The Siberia Room Edit
The Siberia Room was furnished like the other rooms—bed, wardrobe, night table, but indistinct humps of white were buried under deep-piled snow. The walls and ceiling were coated in ice. A fourth wall gives way to an ice cave, and beyond that to open air, open ground, and an endless vista of white snow and black rocks. Giant spikes of ice rose from the floor and hung from the ceiling like a forest of white trees. A white, flat field, past which the ground fell away in deep, undulating folds, like crevasses.
The Argentina RoomEdit
The Argentina Room is located through the missing fourth wall and has a thick grove of evergreens. It is midday, late fall or early spring, the air chill and tinged with wood smoke. There's a well-worn path, the only other sounds a songbird’s whistle and the low but rising roar of falling water. A track curves around a mountainside. A desaturated landscape of gray rocks and patches of snow. Distant pines like rows of bristling brushes. The tracks leads to a thundering waterfall. There are signs every where that read "THIS WAY." A path became gradually overgrown with trees and thickets. The path ends at a small stream. A few hundred yards until it, too, ended, the water flowing into a low opening in a hillside, the entrance to which is hidden by ferns and moss. The stream bank has a curtain of weeds. The stream leads to a cave. The cave has a stone tunnel over slick sharp rocks and low under-hangs. On the other side of the cave, the place is identical to the other side of the cave except there was no assistant, no bullet casings in the snow, no footprints. A path leads to a small forest until the path ends and becomes a room.
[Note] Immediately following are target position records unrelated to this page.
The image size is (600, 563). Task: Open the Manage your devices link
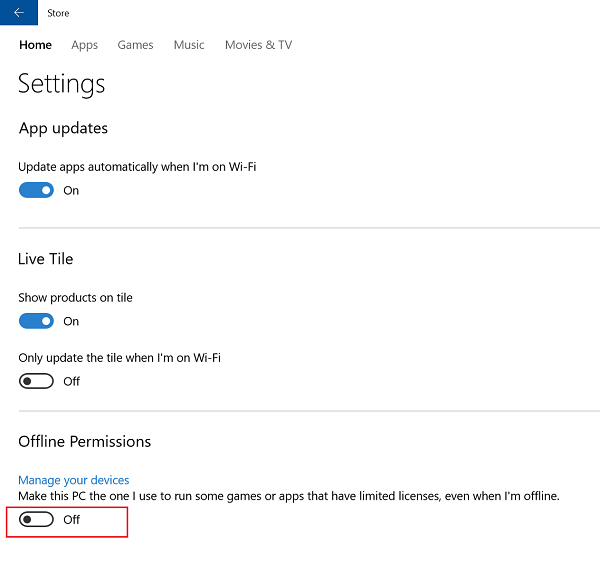pos(74,480)
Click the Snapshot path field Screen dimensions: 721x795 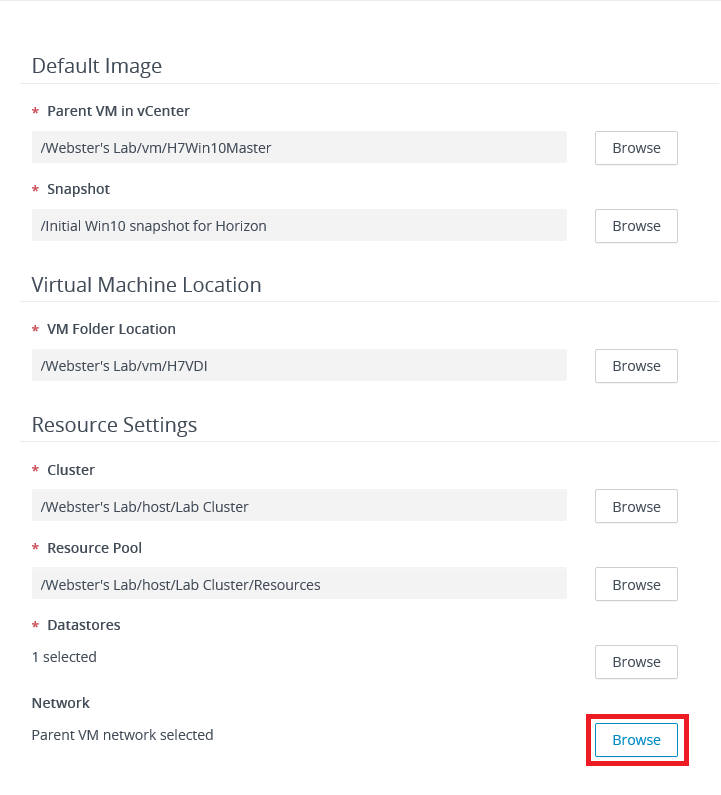[x=299, y=226]
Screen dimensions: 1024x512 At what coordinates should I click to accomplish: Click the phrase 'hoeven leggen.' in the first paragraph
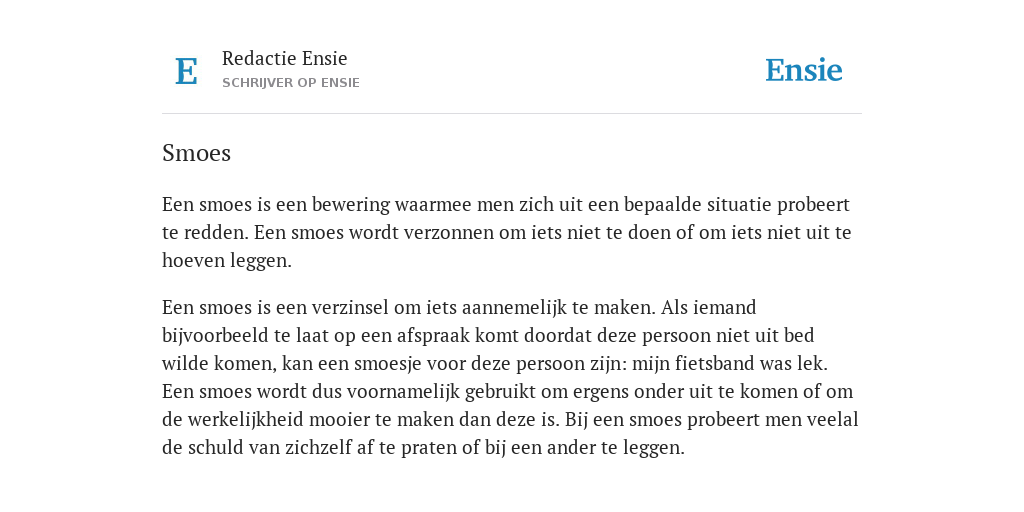(227, 261)
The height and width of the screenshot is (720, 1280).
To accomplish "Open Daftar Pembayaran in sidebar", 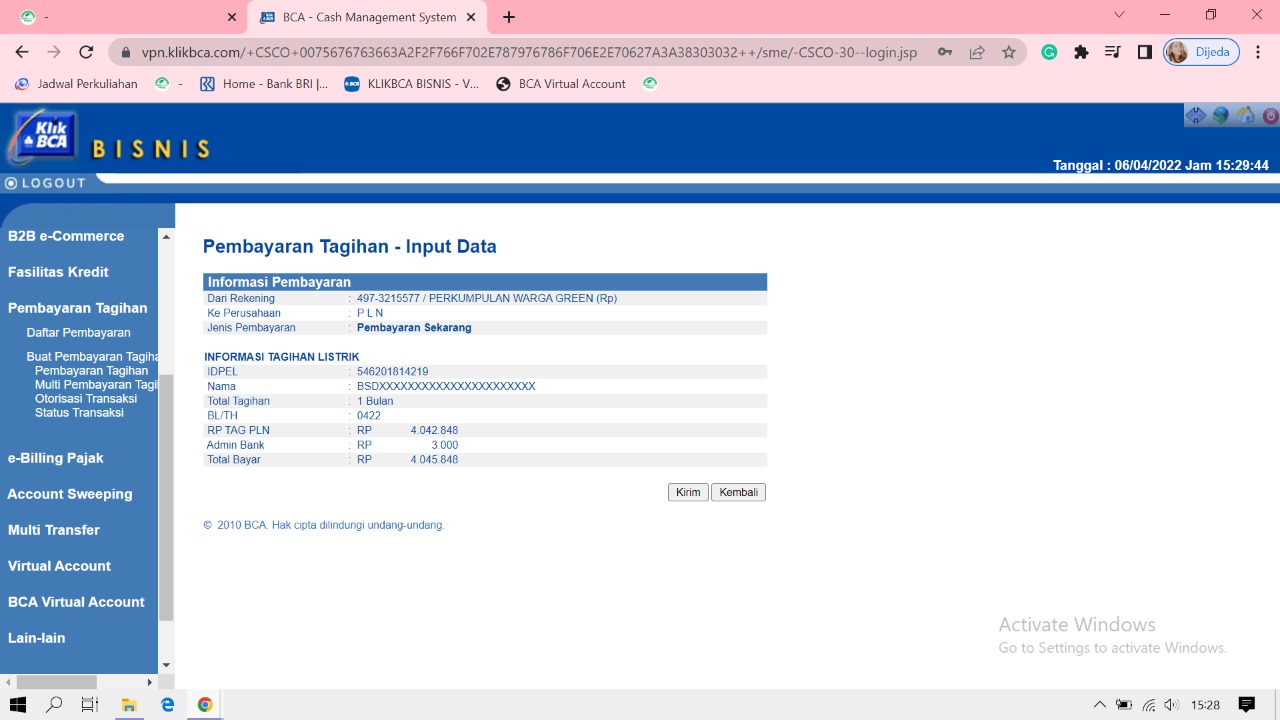I will click(x=78, y=333).
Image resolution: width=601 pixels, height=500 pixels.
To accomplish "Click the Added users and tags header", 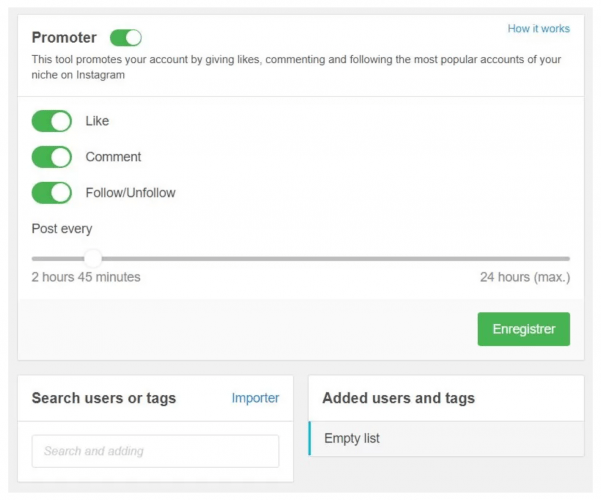I will pos(398,398).
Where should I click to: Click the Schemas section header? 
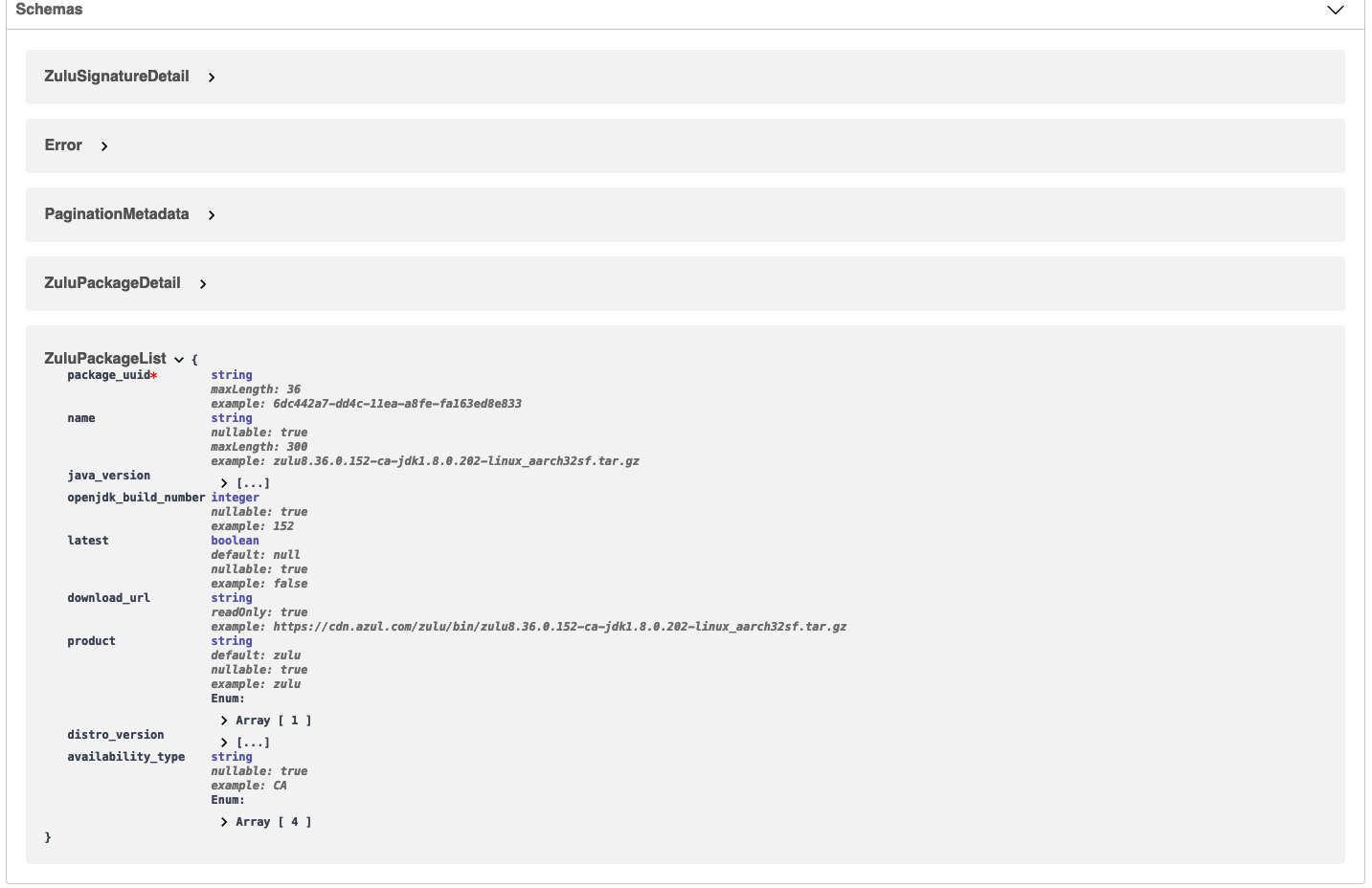click(x=49, y=10)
In the Rarotunga Room, the room’s simple furniture— bed, wardrobe, side table— is caked with sand. The rear wall is missing and beyond it is a curving palm-fringed beach. In the British Columbia Room, there is a yawning, tree-filled canyon, a narrow bridge suspended across it. The Palymra Room has hulking stone pillars, the dusty ruins of an ancient city.
Known locations Edit
- British Columbia
- New York City
- Atlas Mountains
- Devil's Acre
- The Panloopticon is a reference to the real-life Panopticon.
- The creator of the Panloopticon; Myron Bentham, is a reference to the creator of the Panopticon, Jeremy Bentham.